> [Selected extract]
┄┄┄┄┄┄┄┄┄┄┄┄┄┄┄┄┄┄┄┄
A year after the referendum, and a year before the emergence of Greta Thunberg and Extinction Rebellion, Mr Gove’s speech at WWF’s Living Planet Centre felt like a profound political moment. For the first time in a long while, a major political speech had captured the depth of the crisis we faced: shattered biodiversity, the fragility of the oceans, degraded soils, the suffocating air pollution cramping our streets, and the poor health of our rivers. And while division still permeated political discourse, Mr Gove acknowledged that the EU had sometimes been good for the environment. Setting the UK as a green world leader with stronger protections could be a project of reform and review, as well as revolution.

Green Brexit

The exact origins of the term ‘green Brexit’ are difficult to trace, but it was this speech that saw it established as the governing party’s landmark promise to the environment. From then to now, successive administrations have pledged that environmental protections would not only be maintained through Brexit, but enhanced.

It is upon this principle that the Greener UK coalition conducted its ‘Risk Tracker’ analysis for four years, periodically measuring the relative state of standards, legislation, cooperation and regulation across eight environmental areas. Ten analyses spanned policy developments and key legislation across two general elections, undulating high politics and four different administrations.

However, with the Withdrawal Act passed and UK-EU deal now signed, and adequate time having been available for core environmental legislation to be established, it feels a fair and appropriate time to offer a clear judgement on what has been achieved and the risks that remain. In March 2021, are protections and standards better, the same, or worse than in 2016?
┄┄┄┄┄┄┄┄┄┄┄┄┄┄┄┄┄┄┄┄
(Raw records)
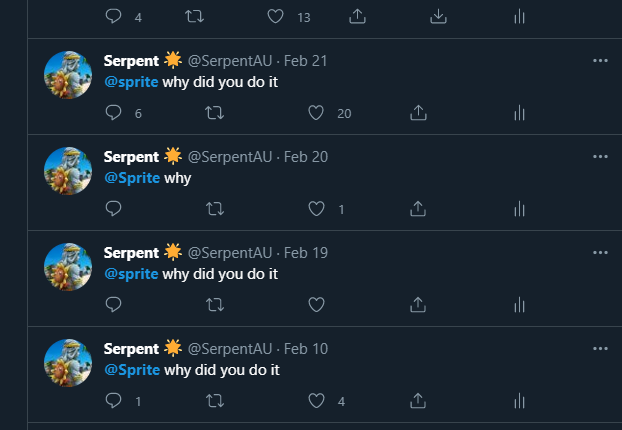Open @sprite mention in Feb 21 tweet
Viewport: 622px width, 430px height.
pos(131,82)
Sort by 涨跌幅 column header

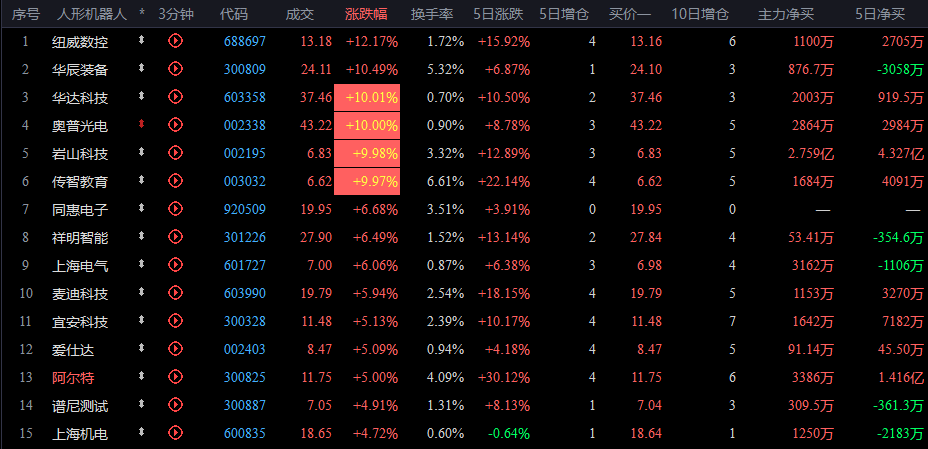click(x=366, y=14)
┄┄┄┄┄┄┄┄┄┄┄┄┄┄┄┄┄┄┄┄
> [What is needed] Transcribe verbatim the portion of the green Brexit text starting at "The exact origins" and ending at "Brexit, but enhanced.".

> [Exercise answer]
The exact origins of the term ‘green Brexit’ are difficult to trace, but it was this speech that saw it established as the governing party’s landmark promise to the environment. From then to now, successive administrations have pledged that environmental protections would not only be maintained through Brexit, but enhanced.